Scott Watermasysk Husband, Father, Bootstrapper, Developer, Keyboarder, Pained Sixers Fan.

TIL: Calculating Levenshtein Differences in PostgreSQL

Published:

Today's OMG, PostgreSQL does that too award goes to the fuzzystrmatch extension.

By enabling this extension, you get access to a whole host of useful string functions. The one I am most interested in today is Levenshtein.

This function calculates the Levenshtein distance between two strings

This is really helpful for comparing the differences between two strings. Even better, using this extension you can add directly to your SQL queries and avoid loading a bunch of data in memory.

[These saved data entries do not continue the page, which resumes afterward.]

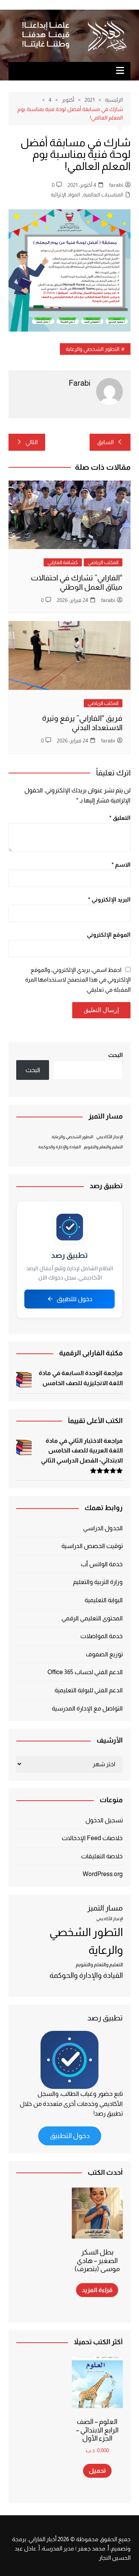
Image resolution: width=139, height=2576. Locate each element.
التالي (31, 442)
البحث (115, 1055)
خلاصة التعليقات (102, 1856)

It is not enabled on Posgresql by default.

To enable it:

CREATE EXTENSION fuzzystrmatch

Or via a Rails Migration:

class AddFuzzystrExt < ActiveRecord::Migration[5.0]

def change
enable_extension 'fuzzystrmatch'
end

end

And then you can do something like this on your models:

module LevenshteinDifference
extend ActiveSupport::Concern

included do
scope :levenshtein_difference,
-> (column, text, min_allowed) {
column_name = connection.quote_column_name(column)
sql = "levenshtein(#{table_name}.#{column_name}, :text) <= :min_allowed"
where(sql, column: column, text: text, min_allowed: min_allowed)
}
end
end

YourModel.levenshtein_difference(:name, "Bob", 3)